Ibu penjual jagung itu terkejut. "Wah, cepat sekali apimu menyala! Aku baru tahu serutan kayu bisa seefektif ini."
Bima meletakkan kipas kardus itu. "Berapa Ibu akan menghargai waktu tunggu pelanggan yang Ibu hemat, dan jagung tambahan yang bisa Ibu jual malam ini?"
Ibu itu tersenyum lebar. "Anak pintar. Kau ingin dibayar berapa?"
"Lima ratus Rupiah per layanan, Bu. Saya akan tetap di sini selama dua jam, memastikan api Ibu stabil. Jika Ibu setuju, bayar saya di akhir," tawar Bima.
{Lima ratus Rupiah per layanan. Jika aku melayani dua belas pedagang dalam dua jam, aku bisa mendapatkan Rp 6.000. Itu hampir cukup.}
"Baiklah! Tapi kau harus ke warung sebelah juga, ya? Aku tidak mau kalah saing," kata ibu itu riang.
Bima menyeringai. {Nilai yang diciptakan melalui kompetisi. Sempurna.}
Bima segera berpindah ke warung sate di sebelah. Penjual sate itu adalah pria kekar dengan kumis tebal yang tampak sedang bergumul dengan kipasan yang lambat.
"Pak," sapa Bima, langsung ke intinya. "Saya bisa menggandakan kecepatan kipas Bapak."
Pria sate itu hanya menatap Bima dari atas ke bawah, sangsi.
"Ini bukan sulap, Pak. Tubuh saya lelah, tetapi saya tahu matematika tubuh manusia. Saya akan mengipas dengan sudut 45 derajat, memaksimalkan dorongan udara ke titik panas. Ini akan memanggang sate Bapak lebih cepat 30 persen."
Bima mengambil kipas, dan mulai mengipas dengan ritme yang stabil dan presisi seperti mesin.
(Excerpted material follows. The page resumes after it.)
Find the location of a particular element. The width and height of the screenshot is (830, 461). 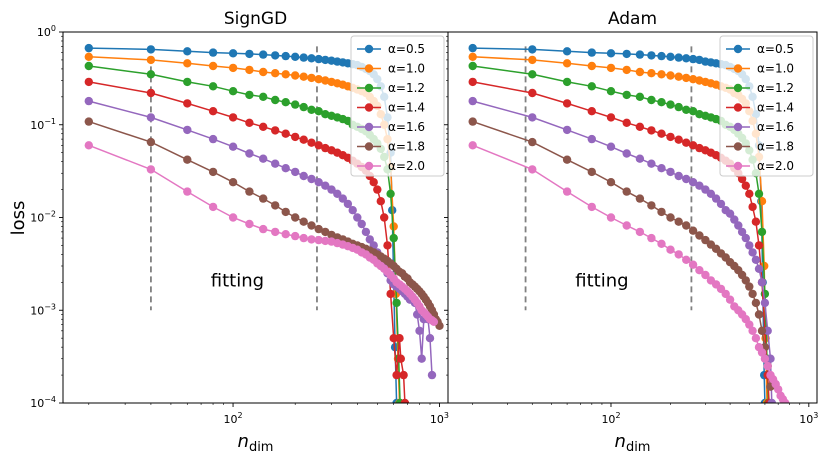

x-tick-label: 102 is located at coordinates (610, 418).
Bukan dengan kekuatan kasar, tetapi dengan gerakan yang efisien. Panas dari arang langsung naik.
"Lima ratus Rupiah per jam, Pak. Jika tidak terbukti cepat, Bapak tidak perlu bayar," tawar Bima.
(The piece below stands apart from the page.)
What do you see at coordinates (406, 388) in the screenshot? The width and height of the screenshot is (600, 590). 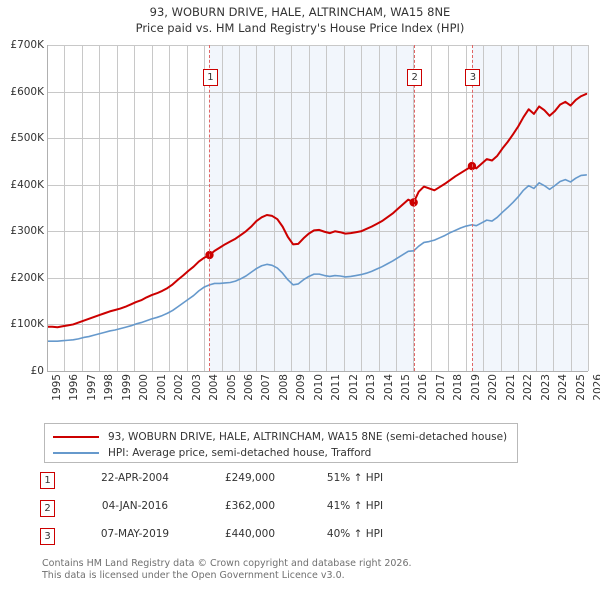 I see `x-axis-tick-label: 2015` at bounding box center [406, 388].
Pria itu terkesan, dan tanpa bicara, ia mengangguk.
Bima kini bekerja sebagai "pedagang jasa tercepat," bergerak dari satu warung ke warung lain. Ia membantu penjual nasi goreng memotong daun bawang dengan irisan secepat kilat. Ia membantu pedagang minuman mengangkut balok es dengan perhitungan beban yang efisien sehingga tenaga yang dikeluarkan minimal.
Setiap jasanya dihargai Rp 500 hingga Rp 1.000, tergantung tingkat kepuasan. Ia tidak meminta, ia menuntut harga berdasarkan nilai yang ia ciptakan.
Setelah dua jam tanpa henti, dengan tubuh Bima yang menjerit minta istirahat, Arta menghitung total penerimaannya.
Rekapitulasi Malam:
Layanan Api Stabil (Ibu Jagung): Rp 1.000 (Ibu itu memberinya dua kali lipat)
Layanan Kipas Cepat (Pak Sate): Rp 1.000
Layanan Potong Cepat (Nasi Goreng): Rp 1.500
Layanan Angkut Es (Pedagang Minuman): Rp 500
Layanan Tambahan dari Empat Pedagang Lain: Rp 2.000 (rata-rata Rp 500 per orang)
Total Pendapatan: Rp 6.000
Ditambah modal tunai yang tersisa: Rp 2.500. Total Uang Saat Ini: Rp 8.500.
{Target terpenuhi, bahkan melebihi target Rp 7.500. Fondasi modal kerja untuk besok telah aman. Sekarang, makanan.}
Bima membeli sebungkus nasi dan lauk sederhana seharga Rp 4.000 (di bawah estimasi Rp 5.000 karena ia menemukan warung yang lebih murah menjelang tutup). Ia juga membeli sebungkus kerupuk renyah seharga Rp 500 untuk Dinda.
Sisa uang tunai yang dipegangnya: Rp 4.000.
Meskipun kelelahan hampir meruntuhkan tubuhnya, Bima merasakan kebanggaan yang mengalahkan rasa sakit. Ia telah menggunakan kecerdasannya, bukan kekuatannya, untuk melindungi kekayaan sejati: adiknya, Dinda.
Ia bergegas kembali menuju gubuk reot. Di bawah langit yang gelap, gubuk itu tampak berbeda. Atap barunya bersinar redup di bawah cahaya bulan, sebuah simbol perlindungan yang baru diciptakan dari ketiadaan.